§ **Passage shown**:
begin

Here are the most underrated '80s horror movies that you need to watch.

Society

Here's a horror movie for anyone who enjoys feeling absolutely sick to their stomach while taking in their evening entertainment. "Society" is one of the greatest — and grossest — displays of disgusting body horror ever unleashed on theater screens, and it also serves as a sharp skewering of an America that, by 1989, had further cemented itself as a hierarchical landmine of wealth inequality.

We follow Bill Whitney (Billy Warlock), an everyday teen in Beverly Hills whose unease toward his wealthy family is proven justified when he begins to suspect they might be involved in some kind of freaky sex-murder cult. His paranoia-fueled quest to uncover the secrets lurking beneath the polished surface of his life couldn't possibly prepare him — or the viewer — for the extended climax that defines the movie's entire filmic ethos. Producer of Stuart Gordon's first movie, "Re-Animator", Brian Yuzna, making his directorial debut, teams up with legendary horror effects artist Screaming Mad George to deliver a finale of carnal, fleshy madness that rivals the most stomach-churning entries in the body horror genre.

The result is a striking piece of '80s horror that's as grotesque as it is perceptive in its depiction of class disparity, a gap that would only widen in the decades to follow. The elite may not actually be engaging in erotic, body-melding orgies, but the fact that the premise of "Society" feels immediately plausible says a lot all on its own.

Halloween III: Season of the Witch

It's no surprise that when you label your movie "Halloween III" and fail to deliver the eerily stalking menace of Michael Myers, audiences might bounce right off it. Instead of suburban slashing, "Halloween III: Season of the Witch" offers a completely different kind of horror story — one that baffled moviegoers in 1982. Had they simply dropped the "III," this third entry in the John Carpenter and Debra Hill-produced franchise might have found success on its own terms. Alas, it would take decades for "Halloween III: Season of the Witch" to earn its cult following.

Intended as the first in a new anthology series under the "Halloween" banner, "Halloween III" was a standalone story that bombed hard enough to bring Michael Myers back in "Halloween IV: The Return of Michael Myers." But even without the franchise baggage, "Season of the Witch" is weird enough that a polarizing response was probably inevitable. Tom Atkins plays an alcoholic doctor who teams up with Stacey Nelkin to investigate strange goings-on in Santa Mira, California, where the Silver Shamrock Novelties company is pushing a line of Halloween masks for kids — with sinister intent.

end

§ **Required work**:
1. Copy the horror movie article between "Here's a horror" and "of wealth inequality.", inclusive.
2. Answer these from the horror movie article:
(a) Who directed "Society"?
(b) In what year did "Halloween III: Season of the Witch" baffle moviegoers?
(c) Which company sells the Halloween masks in Santa Mira?
Work from the horror movie article alone.

§ **Recorded data**:
begin

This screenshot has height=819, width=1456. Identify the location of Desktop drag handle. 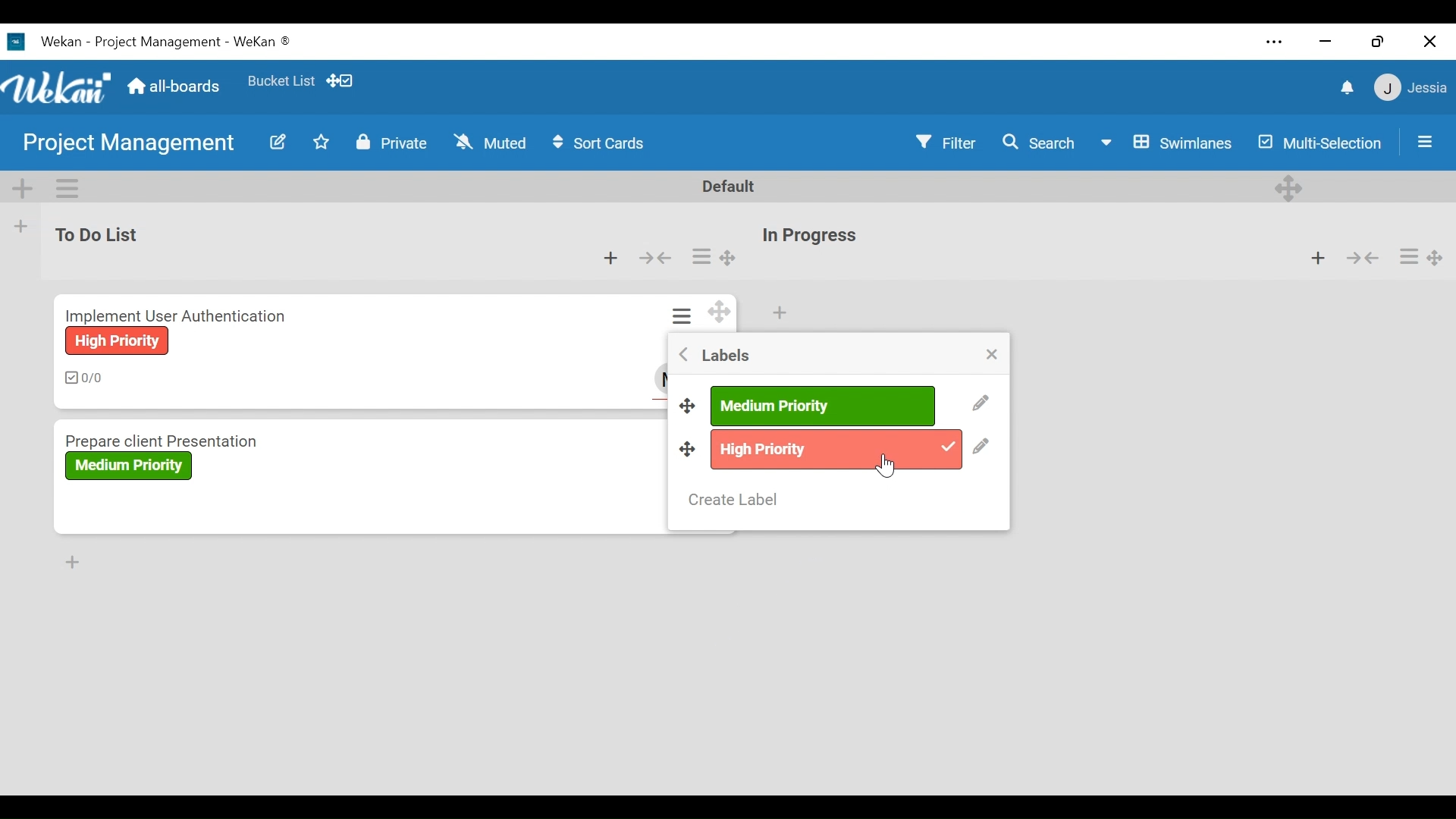
(729, 259).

end

§ **Exercise results**:
1.
Here's a horror movie for anyone who enjoys feeling absolutely sick to their stomach while taking in their evening entertainment. "Society" is one of the greatest — and grossest — displays of disgusting body horror ever unleashed on theater screens, and it also serves as a sharp skewering of an America that, by 1989, had further cemented itself as a hierarchical landmine of wealth inequality.

2.
(a) Brian Yuzna
(b) 1982
(c) The Silver Shamrock Novelties company